To normalize, we subtract the mean and divide by the standard deviation.
(x-mean(x))/sd(x)
## [1] -0.9718658 1.5310215 -0.3993969 0.4393366 -0.5990954
scale(x)
## [,1]
## [1,] -0.9718658
## [2,] 1.5310215
## [3,] -0.3993969
## [4,] 0.4393366
## [5,] -0.5990954
## attr(,"scaled:center")
## [1] 9.31
## attr(,"scaled:scale")
## [1] 0.7511325
Consider the following data set (used above as well). What is the intercept for fitting the model with \(X\) as the predictor and y as the outcome?
x <- c(0.8, 0.47, 0.51, 0.73, 0.36, 0.58, 0.57, 0.85, 0.44, 0.42)
y <- c(1.39, 0.72, 1.55, 0.48, 1.19, -1.59, 1.23, -0.65, 1.49, 0.05)
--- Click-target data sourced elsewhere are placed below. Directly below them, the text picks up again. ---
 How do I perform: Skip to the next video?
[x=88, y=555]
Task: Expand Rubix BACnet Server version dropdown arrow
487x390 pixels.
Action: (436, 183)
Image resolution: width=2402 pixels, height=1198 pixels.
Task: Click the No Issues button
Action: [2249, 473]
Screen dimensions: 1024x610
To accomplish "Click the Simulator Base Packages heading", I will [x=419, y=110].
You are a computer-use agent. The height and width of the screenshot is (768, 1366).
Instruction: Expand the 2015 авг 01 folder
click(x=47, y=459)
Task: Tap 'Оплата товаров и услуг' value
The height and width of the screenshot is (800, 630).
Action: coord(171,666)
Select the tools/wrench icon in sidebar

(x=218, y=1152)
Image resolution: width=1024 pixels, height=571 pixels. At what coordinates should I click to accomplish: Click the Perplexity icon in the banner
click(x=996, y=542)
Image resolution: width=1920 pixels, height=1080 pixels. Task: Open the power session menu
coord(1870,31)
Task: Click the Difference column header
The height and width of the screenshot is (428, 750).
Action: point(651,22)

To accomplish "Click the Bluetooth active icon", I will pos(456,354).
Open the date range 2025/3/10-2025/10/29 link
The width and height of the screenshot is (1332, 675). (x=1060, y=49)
The slope coefficient represents the change in the outcome per unit change in regressor. (outcome/regressor) So if you divide the regressor (m -> cm) you are effectively multiplying the outcome by shrinking the units. If you multiply the regressor it will have the opposite effect. The actual change is not effected, only how it is expressed relative to the units of the regressor.
summary(lm(y~x))
##
## Call:
## lm(formula = y ~ x)
##
## Residuals:
## Min 1Q Median 3Q Max
## -2.1640 -0.5818 0.2010 0.6669 1.1928
##
## Coefficients:
## Estimate Std. Error t value Pr(>|t|)
## (Intercept) 1.567 1.252 1.252 0.246
## x -1.713 2.105 -0.814 0.439
##
## Residual standard error: 1.061 on 8 degrees of freedom
## Multiple R-squared: 0.07642, Adjusted R-squared: -0.03903
## F-statistic: 0.662 on 1 and 8 DF, p-value: 0.4394
coef(lm(y~x))
## (Intercept) x
## 1.567461 -1.712846
You know that both the predictor and response have mean 0. What can be said about the intercept when you fit a linear regression?
It must be identically 0.
Consider the data given by
x <- c(0.8, 0.47, 0.51, 0.73, 0.36, 0.58, 0.57, 0.85, 0.44, 0.42)
What value minimizes the sum of the squared distances between these points and itself?
For LS, the mean minimizes
mean(x)
## [1] 0.573
Let the slope having fit \(Y\) as the outcome and \(X\) as the predictor be denoted as \(\beta_1\). Let the slope from fitting \(X\) as the outcome and \(Y\) as the predictor be denoted as \(\gamma_1\). Suppose that you divide \(\beta_1\) by \(\gamma_1\); in other words consider \(\beta_1/\gamma_1\). What is this ratio always equal to?
\[\beta_1/\gamma_1 = Var(Y)/Var(X)\]
Since \(Cor(X,Y)=Cor(Y,X)\) they will cancel out leaving the standard deviations squared (variance.)